Work instructions:
Write out the records again, exactly, leaving none out.
====
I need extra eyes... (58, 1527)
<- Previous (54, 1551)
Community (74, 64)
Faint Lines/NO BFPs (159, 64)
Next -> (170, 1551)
====
Solution for this task:
I need extra eyes... (58, 1527)
<- Previous (54, 1551)
Community (74, 64)
Faint Lines/NO BFPs (159, 64)
Next -> (170, 1551)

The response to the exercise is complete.